What are the best steps parents can take to teach their kids financial lessons for life? Experts advise taking the following steps:

Keep it real. To encourage smart money habits, make lessons personal.

“Find out what your kids are saving for and use it as a chance to talk about how to earn money and manage a budget,” said Sheehan. “As parents, we know our kids better than any teacher or tutor, so it’s a great opportunity for us to teach valuable lessons that carry meaning for them.”

Pay for housework and yardwork. “Setting chores helps kids understand the value of hard work, custom savings goals empowers kids to strive for success and balance monitoring gives them the tools to start making tradeoff decisions,” Sheehan added.

Start early. Carlson said he and his wife got a jump start on teaching their kids money management skills.

“We started each of our kids counting and explaining various money terms as early as five-years-old.,” he said. “The earlier you have the conversations, the more educated they will become and they'll grasp the concept much more quickly,” he said.

Bring the kids along. It’s a good idea to make money lessons in real life, so kids get a sense of the personal financial lifestyle. “For instance, when we make bank deposits, we always bring our kids so they see what exactly is occurring,” Carlson said.

Keep track. Carlson’s kids also have their own ledger for their household bank.

“When they're given money for whatever reason they track their inflows on their ledger and when they want to buy something they come to the bank of ‘Mom and Dad’ for the cash and decrease their ledger accordingly,” he said. “Basically, we’re teaching them to spend money appropriately on items they really want or need. We also teach them about investing and interest as we have them add one percent of interest to their household banking ledger on a monthly basis.”

Leverage “piggy bank” savings: For most adults, one of the first experiences with a savings account was in the form of a piggy bank. That’s a strategy that still holds true today.

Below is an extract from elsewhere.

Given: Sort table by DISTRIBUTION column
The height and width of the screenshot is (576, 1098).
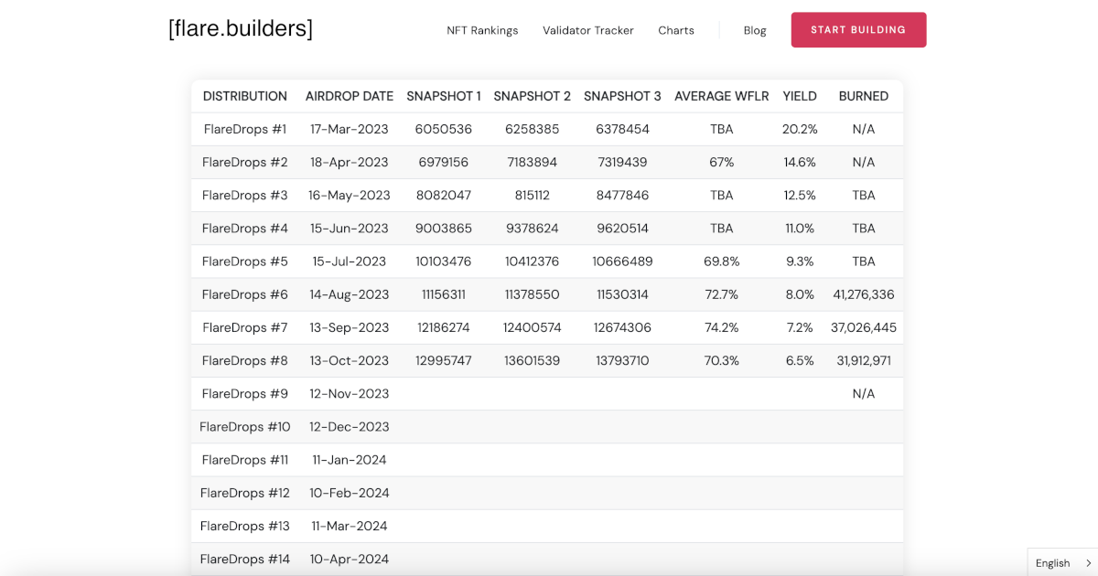Looking at the screenshot, I should (x=244, y=96).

“Given the extra time your children have right now, make a project out of decorating a piggy bank and teaching them about why and how they can save money using them,” said Kavita Kamdar, head of financial health for youth and families at Chase. “As your child ages, transition them from a piggy bank to a three-jar method (one for saving, another for spending and a third for sharing) that allows them to categorize their money into savings, spending money, and funds to share.”

Set savings goals: If your child is desperate for the latest and greatest toy, make them a greater part of the savings and purchase process, Kamdar advised. “Help them to understand the value of what they are purchasing, especially with regard to how long it may last physically and how long will they be interested in playing with it,” she said.

Play a game: “If going to a grocery store with your kids is not an option right now, set one up at home,” Kamdar said. “Use items you already have in your pantry that kids are familiar with, especially those specialty treats that they are insistent upon having. Offer them a set amount of money and teach them what are able to buy with it.”

Take Your Time with Financial Literacy Learning

One last piece of advice. Have patience with the financial literacy process.

“Don't exasperate your teen by trying to cover all these topics in one sitting,” said Patti B. Black, partner at Bridgeworth Wealth Management, in Birmingham, Al. “Like a sex talk with your teenager, it will take more than one conversation to address money with your child.”